その経験のなかで痛感したのが、世界とつながるためのコミュニティを日本につくる必要性であった。「日本だけ取り残されている」。その危機感から、帰国後すぐに一般社団法人日本ヒューマンビートボックス協会(Japan Beatbox Assosiation=JBA)を立ち上げた。23歳の頃である。
JBAの功績はひとえに、国内最大級のヒューマンビートボックス競技大会「Japan Beatbox Championship」(JBC)を生み出したことであろう。大会は2010年から2019年まで10年間開催され、じつに多くのビートボクサーが出演をめざし、しのぎを削り、技術を磨き、また友情を育んだ。
そしてその10年間で、日本におけるビートボックスの技術は急成長していくこととなる。何より参加者たちはそこで、自身のアイデンティティ(自分らしさ)と徹底的に向き合う機会を得てきた。
10年間の軌跡をつぶさに追う作業は別の機会に預けるとして、私は以下で2019年の年末に開催されたJBCのレポートすることによって、その積み上げてきた歴史の成果について語ろうと思う。
文筆家の長谷川町蔵はヒップホップについて「一定のルールのもとで参加者たちが優劣を競う合うゲームであり、コンペティション」と整理している(※10、11)。まさにJBCは、まさにその言葉を体現するかのような大会である。
10周年の記念大会となった2019年大会は12月28日、神奈川県川崎市の「CLUB CITTA'(クラブチッタ)」で開催された。全国約250人のビートボクサーが予選にエントリーし、突破した16人が戦った。
会場には3〜4歳の少年少女から、70代と思しき年配までがいた。男女比は肌感覚で8対2ほど。女性比率は必ずしも多くはないものの、もっと内輪な空間であると想像していた私にとって、意外な多様性がそこにあった。
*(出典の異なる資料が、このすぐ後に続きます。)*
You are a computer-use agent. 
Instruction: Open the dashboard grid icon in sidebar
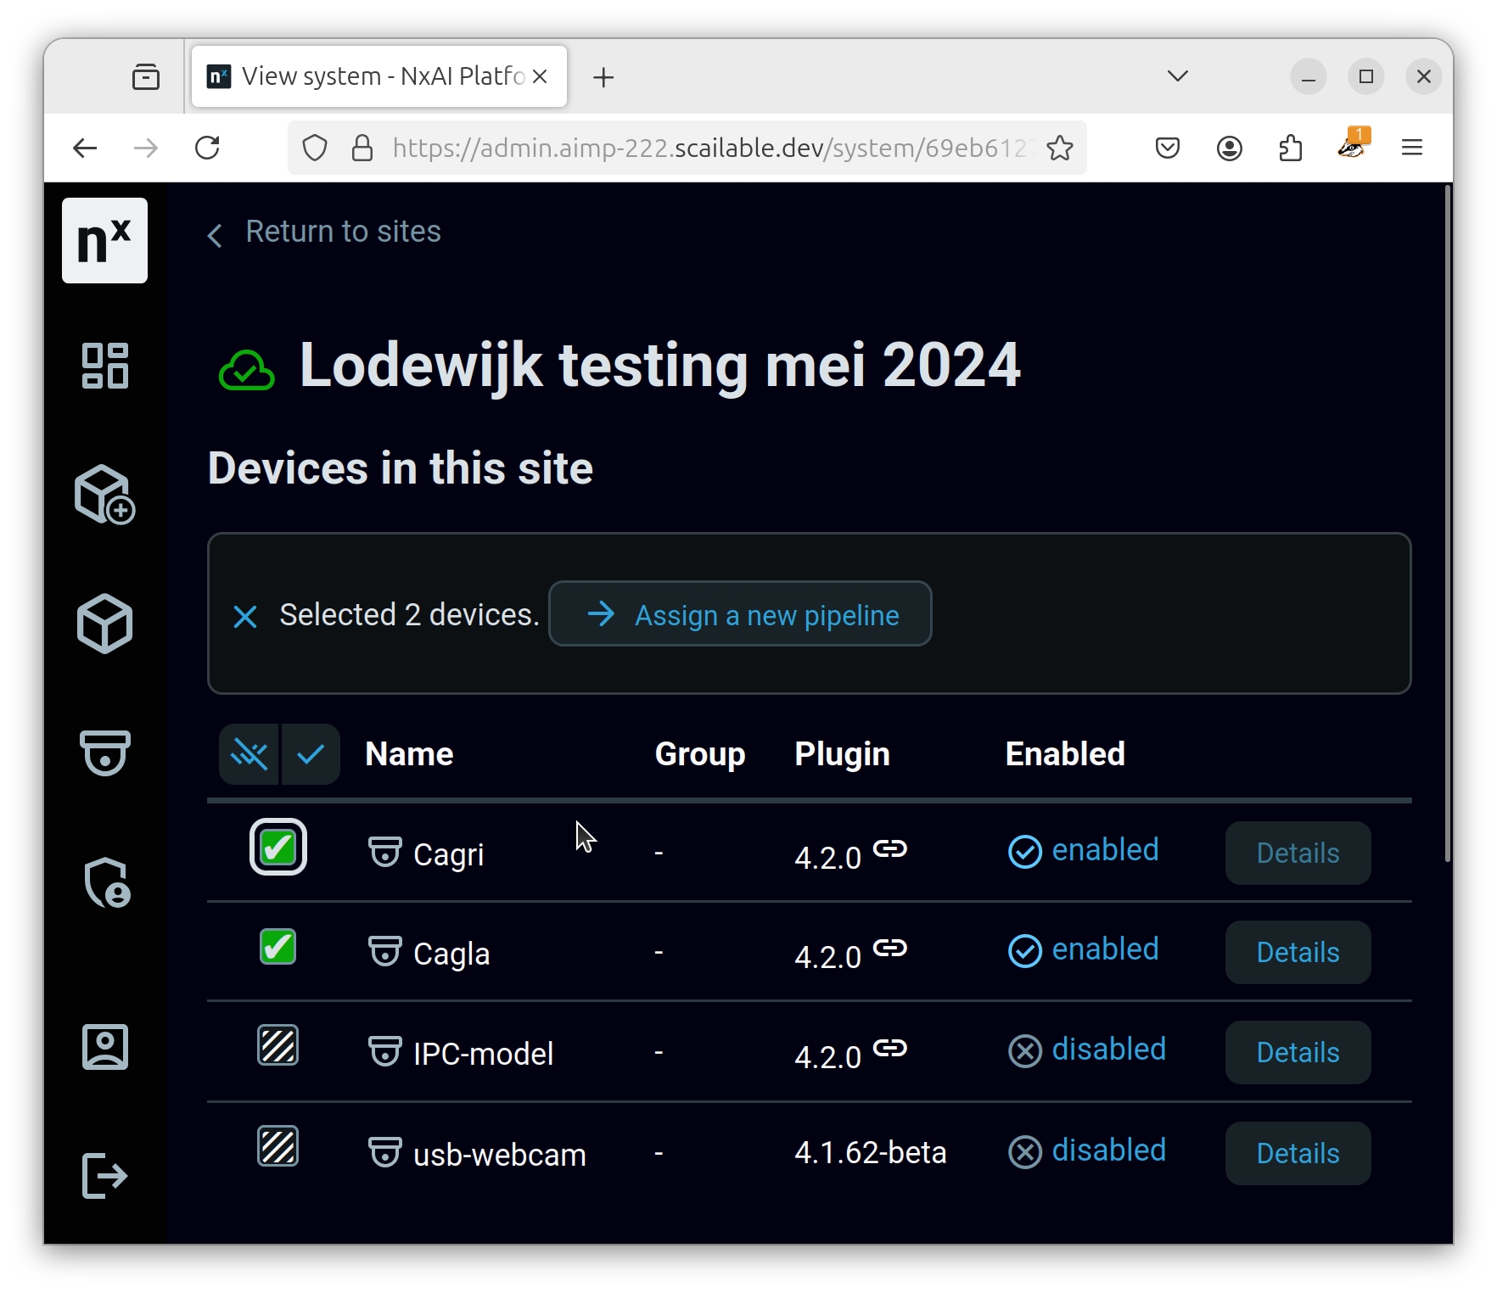coord(104,366)
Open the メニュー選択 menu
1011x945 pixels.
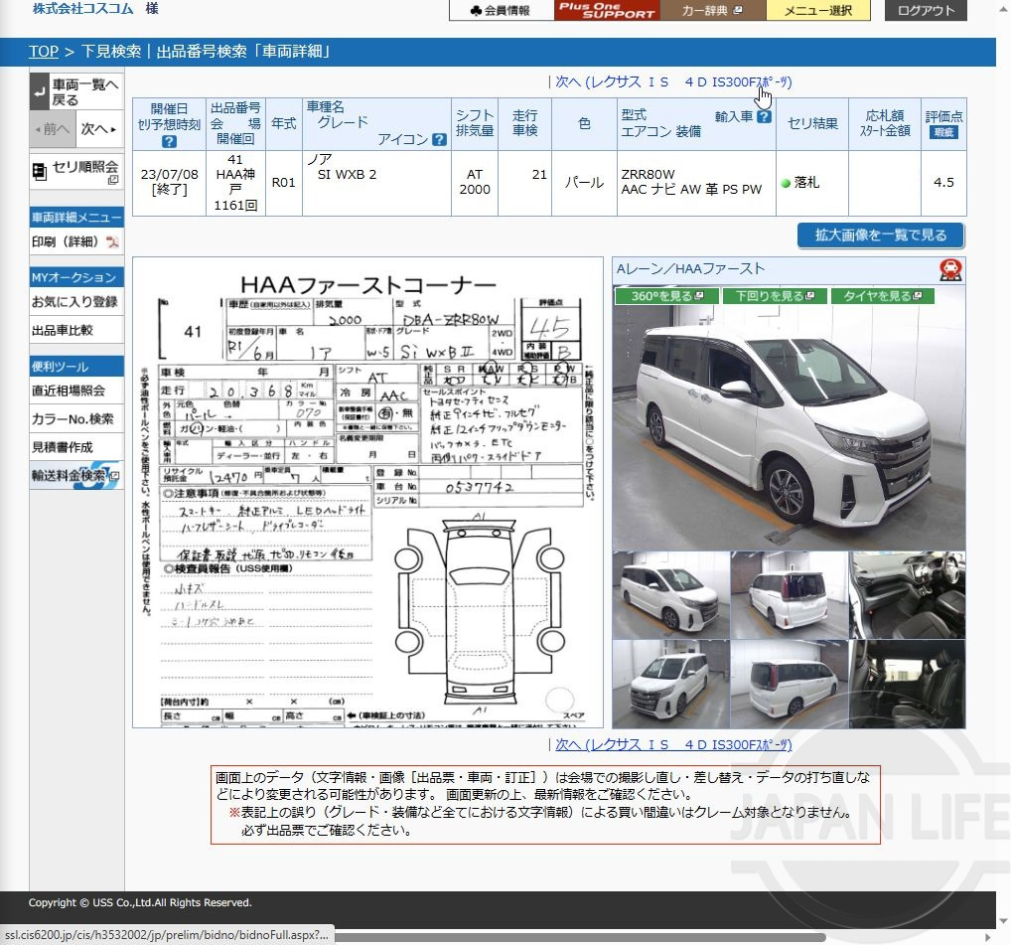[x=818, y=12]
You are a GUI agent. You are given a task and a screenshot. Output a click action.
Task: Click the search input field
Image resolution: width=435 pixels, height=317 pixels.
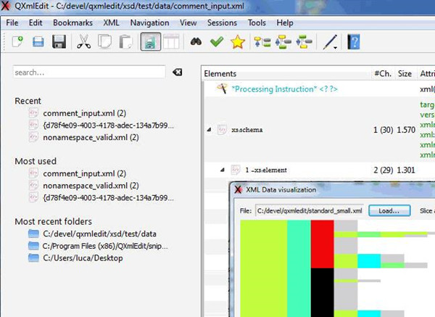tap(88, 73)
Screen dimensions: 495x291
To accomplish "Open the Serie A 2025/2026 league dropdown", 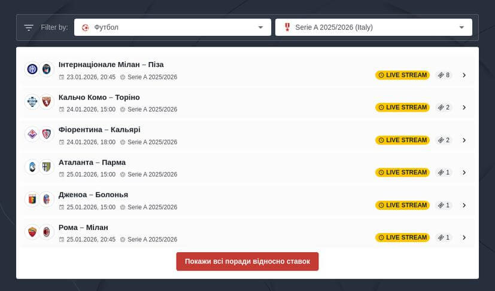I will [373, 27].
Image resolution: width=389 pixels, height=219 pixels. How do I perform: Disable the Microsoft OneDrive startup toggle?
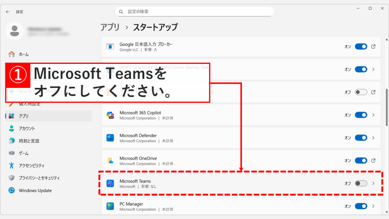click(361, 160)

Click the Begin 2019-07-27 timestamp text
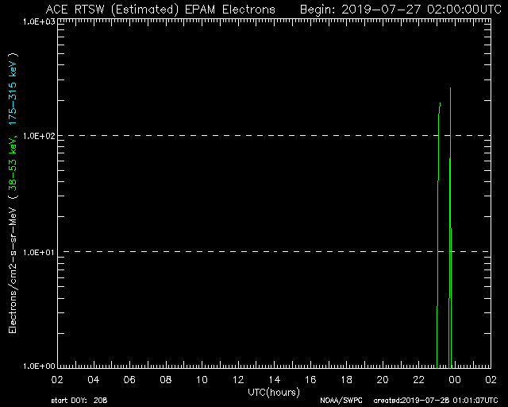pyautogui.click(x=394, y=9)
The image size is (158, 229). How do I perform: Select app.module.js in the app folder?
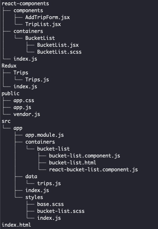tap(44, 135)
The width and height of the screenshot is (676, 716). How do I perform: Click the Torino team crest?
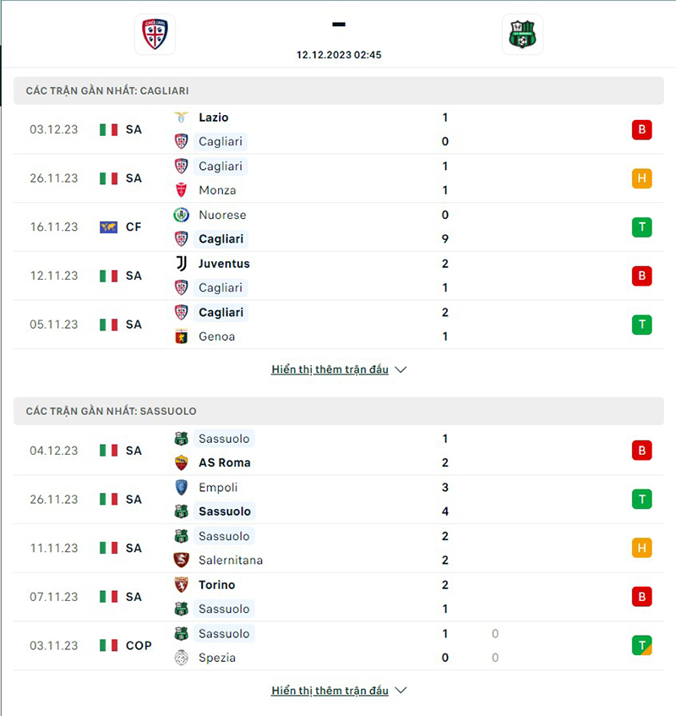pyautogui.click(x=180, y=584)
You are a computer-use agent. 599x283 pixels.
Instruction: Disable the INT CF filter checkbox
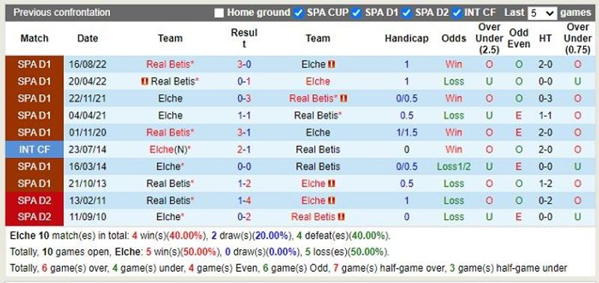pyautogui.click(x=456, y=13)
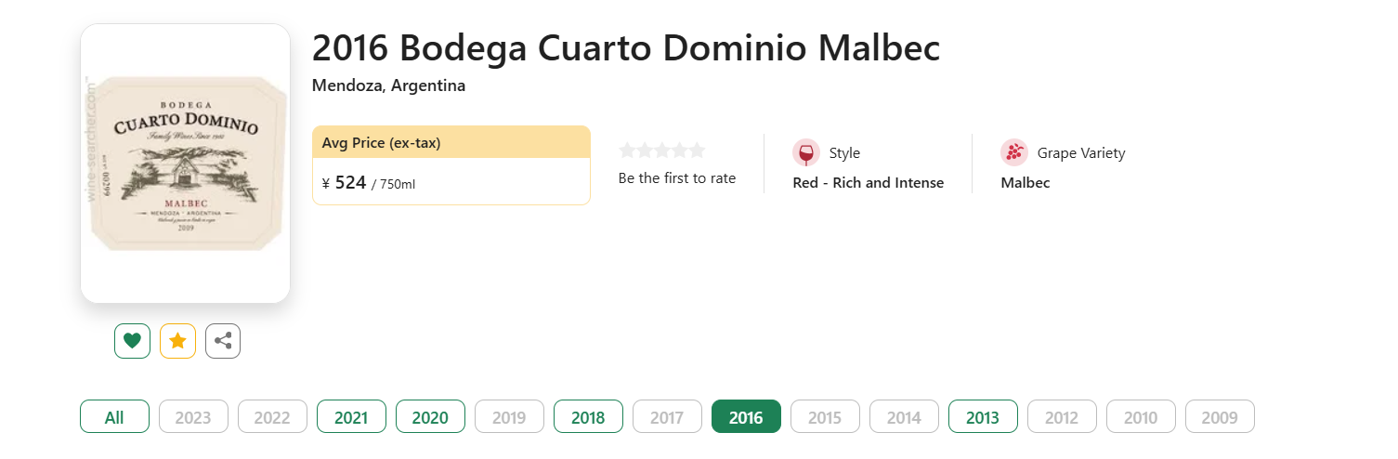Click the green heart favorite icon

tap(132, 341)
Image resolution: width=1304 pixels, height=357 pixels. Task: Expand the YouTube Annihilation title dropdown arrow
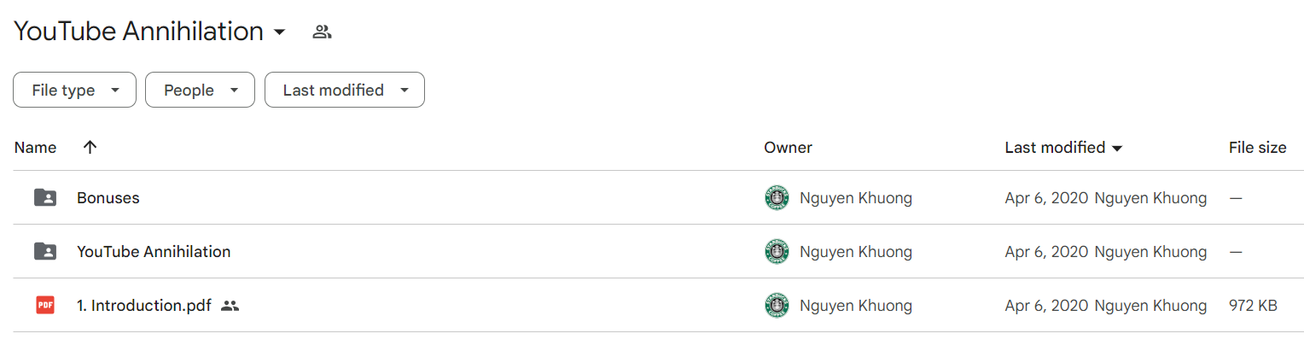pos(279,32)
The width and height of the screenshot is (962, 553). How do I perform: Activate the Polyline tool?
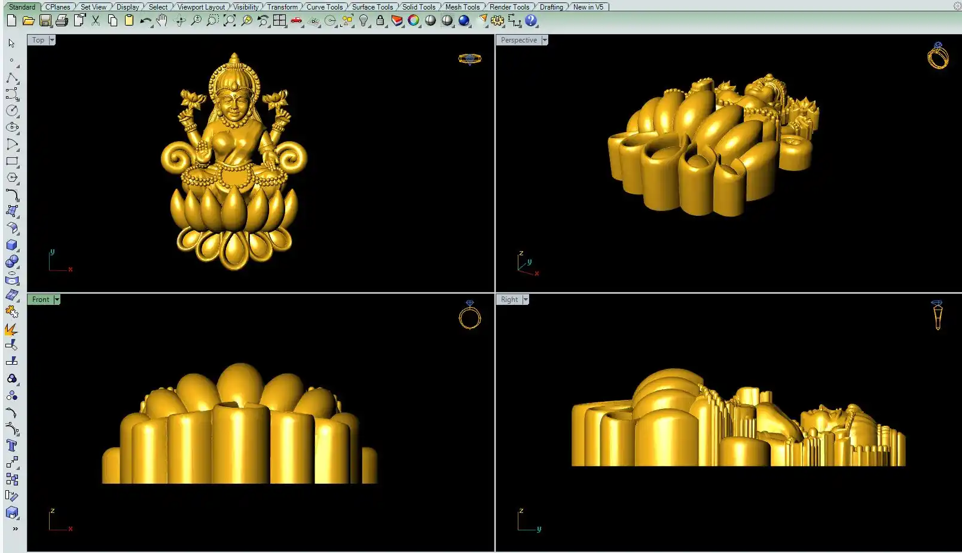pos(12,78)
大会はトーナメント戦で、60秒のパフォーマンスを互いに繰り出す。往復で2回ずつの演奏を行い、終了後、「会場の歓声の大きさ」と「審査員による判定」によって勝敗を決定していく。判定基準はクリエイティビティ、オリジナリティ、ミュージカリティなど。会場の反応と審査員の判定は驚くほど一致しており、「ビートボックスの勝敗は観客自身が決定している」という印象を観客に与えてくれる。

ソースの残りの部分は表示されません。